_SOURCE DOCUMENT_
Township in Pennsylvania, US

East Brandywine Township is a township in Chester County, Pennsylvania, United States. The population was 9,741 at the 2020 census.

==History==
The Bridge Mill Farm and Marshall's Bridge are listed on the National Register of Historic Places.

==Demographics==

At the 2010 census, the township was 93.3% non-Hispanic White, 1.4% Black or African American, 0.1% Native American, 2.2% Asian, 0.1% Native Hawaiian or other Pacific Islander, and 1.2% were two or more races. 1.8% of the population were of Hispanic or Latino ancestry.

At the 2000 census, there were 5,822 people, 2,003 households, and 1,644 families living in the township. The population density was 511.3 PD/sqmi. There were 2,035 housing units at an average density of 178.7 /sqmi. The racial makeup of the township was 96.62% White, 1.25% African American, 0.10% Native American, 1.15% Asian, 0.02% Pacific Islander, 0.07% from other races, and 0.79% from two or more races. Hispanic or Latino of any race were 0.52%.

_DATA EXCERPTS_
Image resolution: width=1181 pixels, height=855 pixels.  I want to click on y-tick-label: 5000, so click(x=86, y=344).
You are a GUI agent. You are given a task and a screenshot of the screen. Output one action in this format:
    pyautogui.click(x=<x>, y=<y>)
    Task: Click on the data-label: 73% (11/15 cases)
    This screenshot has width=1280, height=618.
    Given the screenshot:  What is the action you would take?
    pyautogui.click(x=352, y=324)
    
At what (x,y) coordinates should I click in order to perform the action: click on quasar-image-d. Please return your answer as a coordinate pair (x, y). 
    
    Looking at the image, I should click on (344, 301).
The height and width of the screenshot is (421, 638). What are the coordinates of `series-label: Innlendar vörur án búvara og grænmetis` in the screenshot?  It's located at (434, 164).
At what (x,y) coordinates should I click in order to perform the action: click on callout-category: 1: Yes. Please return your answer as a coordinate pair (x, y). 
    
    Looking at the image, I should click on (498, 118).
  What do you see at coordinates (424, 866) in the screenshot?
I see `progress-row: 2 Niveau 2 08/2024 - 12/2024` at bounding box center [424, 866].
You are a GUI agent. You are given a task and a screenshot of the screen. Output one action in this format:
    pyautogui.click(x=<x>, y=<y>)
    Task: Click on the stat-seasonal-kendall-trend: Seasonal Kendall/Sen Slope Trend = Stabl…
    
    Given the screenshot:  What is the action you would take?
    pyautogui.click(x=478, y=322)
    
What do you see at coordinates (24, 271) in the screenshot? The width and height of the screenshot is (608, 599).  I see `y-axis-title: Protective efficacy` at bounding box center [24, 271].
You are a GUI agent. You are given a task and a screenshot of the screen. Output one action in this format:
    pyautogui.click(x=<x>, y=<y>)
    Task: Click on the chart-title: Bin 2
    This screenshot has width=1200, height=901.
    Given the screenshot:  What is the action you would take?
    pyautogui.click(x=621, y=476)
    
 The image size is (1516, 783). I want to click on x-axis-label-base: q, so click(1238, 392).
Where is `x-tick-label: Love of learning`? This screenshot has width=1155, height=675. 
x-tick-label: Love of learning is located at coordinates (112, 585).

_WHAT YOU NEED TO DO_
Reproduce the entire East Brandywine Township text word for word, from its opening line through the final sentence.

_SOLUTION BELOW_
Township in Pennsylvania, US

East Brandywine Township is a township in Chester County, Pennsylvania, United States. The population was 9,741 at the 2020 census.

==History==
The Bridge Mill Farm and Marshall's Bridge are listed on the National Register of Historic Places.

==Demographics==

At the 2010 census, the township was 93.3% non-Hispanic White, 1.4% Black or African American, 0.1% Native American, 2.2% Asian, 0.1% Native Hawaiian or other Pacific Islander, and 1.2% were two or more races. 1.8% of the population were of Hispanic or Latino ancestry.

At the 2000 census, there were 5,822 people, 2,003 households, and 1,644 families living in the township. The population density was 511.3 PD/sqmi. There were 2,035 housing units at an average density of 178.7 /sqmi. The racial makeup of the township was 96.62% White, 1.25% African American, 0.10% Native American, 1.15% Asian, 0.02% Pacific Islander, 0.07% from other races, and 0.79% from two or more races. Hispanic or Latino of any race were 0.52%.